The strategy was simple: product managers would write the tickets, engineers would build them, and this, apparently, would be the fastest way to tick the box that says "we have this feature."
The result, predictably, was a catastrophe. A confusing, unusable system that created more problems than it solved. The things they broke weren't just pixels; they were people's pay slips and their trust in the company's tools. It was a one-way door decision disguised as an agile two-step.
And the true cost wasn't just the initial build. It was the endless, expensive aftermath: the extra training, the reams of documentation trying to explain a fundamentally broken system, and the flood of support tickets from frustrated employees. It was an iceberg of a problem that could have been avoided, but which the design team was, of course, now being asked to fix.

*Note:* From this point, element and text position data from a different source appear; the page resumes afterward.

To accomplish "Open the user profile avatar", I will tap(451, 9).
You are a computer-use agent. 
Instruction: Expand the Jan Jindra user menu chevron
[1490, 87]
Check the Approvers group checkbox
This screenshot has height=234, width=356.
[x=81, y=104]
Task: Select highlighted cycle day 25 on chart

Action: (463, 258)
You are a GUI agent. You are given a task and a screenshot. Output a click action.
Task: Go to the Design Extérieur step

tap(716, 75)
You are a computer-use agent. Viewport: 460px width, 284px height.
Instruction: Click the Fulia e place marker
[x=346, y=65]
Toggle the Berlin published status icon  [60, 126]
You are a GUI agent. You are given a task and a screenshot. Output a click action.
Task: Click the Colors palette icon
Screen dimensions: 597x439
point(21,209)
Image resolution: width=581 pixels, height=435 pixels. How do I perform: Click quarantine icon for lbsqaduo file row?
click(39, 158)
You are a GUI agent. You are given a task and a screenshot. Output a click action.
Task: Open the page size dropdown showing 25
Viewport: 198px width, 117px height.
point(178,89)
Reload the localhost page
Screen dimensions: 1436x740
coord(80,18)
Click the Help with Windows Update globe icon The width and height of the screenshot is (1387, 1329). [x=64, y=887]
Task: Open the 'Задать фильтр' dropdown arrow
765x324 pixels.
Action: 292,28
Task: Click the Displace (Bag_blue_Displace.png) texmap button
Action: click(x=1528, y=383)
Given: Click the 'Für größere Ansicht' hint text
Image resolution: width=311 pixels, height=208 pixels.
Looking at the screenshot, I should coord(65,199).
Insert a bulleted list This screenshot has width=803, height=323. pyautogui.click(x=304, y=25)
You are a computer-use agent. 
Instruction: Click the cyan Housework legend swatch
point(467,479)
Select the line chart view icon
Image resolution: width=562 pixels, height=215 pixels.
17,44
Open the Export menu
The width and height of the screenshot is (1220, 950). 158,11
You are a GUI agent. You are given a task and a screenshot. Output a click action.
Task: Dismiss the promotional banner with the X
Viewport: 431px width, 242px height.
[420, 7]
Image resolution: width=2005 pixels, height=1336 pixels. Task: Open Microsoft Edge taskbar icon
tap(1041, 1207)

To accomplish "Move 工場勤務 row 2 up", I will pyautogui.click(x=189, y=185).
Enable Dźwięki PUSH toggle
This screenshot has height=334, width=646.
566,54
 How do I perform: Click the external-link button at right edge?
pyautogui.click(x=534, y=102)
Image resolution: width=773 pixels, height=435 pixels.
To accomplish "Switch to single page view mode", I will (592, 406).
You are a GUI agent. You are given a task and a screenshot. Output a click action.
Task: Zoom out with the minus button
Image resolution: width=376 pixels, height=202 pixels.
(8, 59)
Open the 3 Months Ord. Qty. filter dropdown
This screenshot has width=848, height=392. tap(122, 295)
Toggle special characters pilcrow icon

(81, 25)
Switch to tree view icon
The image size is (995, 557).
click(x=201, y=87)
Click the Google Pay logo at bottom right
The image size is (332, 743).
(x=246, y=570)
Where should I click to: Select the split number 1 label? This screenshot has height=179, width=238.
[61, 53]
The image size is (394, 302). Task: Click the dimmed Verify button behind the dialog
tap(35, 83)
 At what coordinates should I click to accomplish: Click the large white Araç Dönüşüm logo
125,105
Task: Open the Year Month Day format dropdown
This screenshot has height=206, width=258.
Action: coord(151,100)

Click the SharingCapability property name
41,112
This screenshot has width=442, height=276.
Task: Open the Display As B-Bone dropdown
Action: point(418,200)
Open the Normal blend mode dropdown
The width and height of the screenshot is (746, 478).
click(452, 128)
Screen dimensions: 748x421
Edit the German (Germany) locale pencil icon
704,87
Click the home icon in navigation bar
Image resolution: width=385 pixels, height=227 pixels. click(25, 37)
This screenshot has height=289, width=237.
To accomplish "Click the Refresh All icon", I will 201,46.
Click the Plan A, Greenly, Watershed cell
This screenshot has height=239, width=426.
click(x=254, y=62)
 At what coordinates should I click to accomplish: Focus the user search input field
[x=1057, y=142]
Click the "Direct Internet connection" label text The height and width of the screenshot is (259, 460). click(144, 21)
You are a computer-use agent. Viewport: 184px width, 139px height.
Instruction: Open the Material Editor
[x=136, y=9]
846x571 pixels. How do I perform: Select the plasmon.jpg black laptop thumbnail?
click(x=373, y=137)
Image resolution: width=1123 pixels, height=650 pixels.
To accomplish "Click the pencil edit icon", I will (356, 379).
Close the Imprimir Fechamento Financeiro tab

This is a textbook example of a common organizational blind spot. It stems from a fundamental misunderstanding of what design actually is. To many, we’re still just the people who add the visual polish at the end. The colouring-in department, called in after all the 'real' decisions have been made.
When that’s your worldview, your measurement for success becomes completely broken. The goal wasn't to solve a problem for our employees; it was simply to launch. The feature was the goal, not the outcome.
And so, the ghost of the industrial designer haunts the modern agile ceremony.
It's the whisper in the back of the sprint planning meeting that asks, "Are we absolutely sure this is a two-way door?"
It's the nagging voice that sees a payroll system being built without a designer and says, "Have we truly considered the consequences of getting this wrong for our employees, or are we just trying to tick a box?"
It's the annoying spectre that questions whether we are truly ready to ship, or if we're just shipping because the calendar says it's the end of the sprint.
In our high-stakes world of maritime shipping, a thoughtless software decision can have irreversible, one-way-door consequences. A confusing interface doesn't just lower engagement; it could lead a sleep-deprived Chief Officer to make a critical error in a narrow channel. We have to remember that some things, once broken, cannot be unbroken.
The job of a modern design leader... is to infuse the speed and flexibility of the software world with the rigour and profound sense of consequence from the world of atoms.
It’s to stand at every doorway and force the team to consider, just for a moment, whether they’ll be able to get back through.
Because in the real world, some failures are much, much more expensive than others.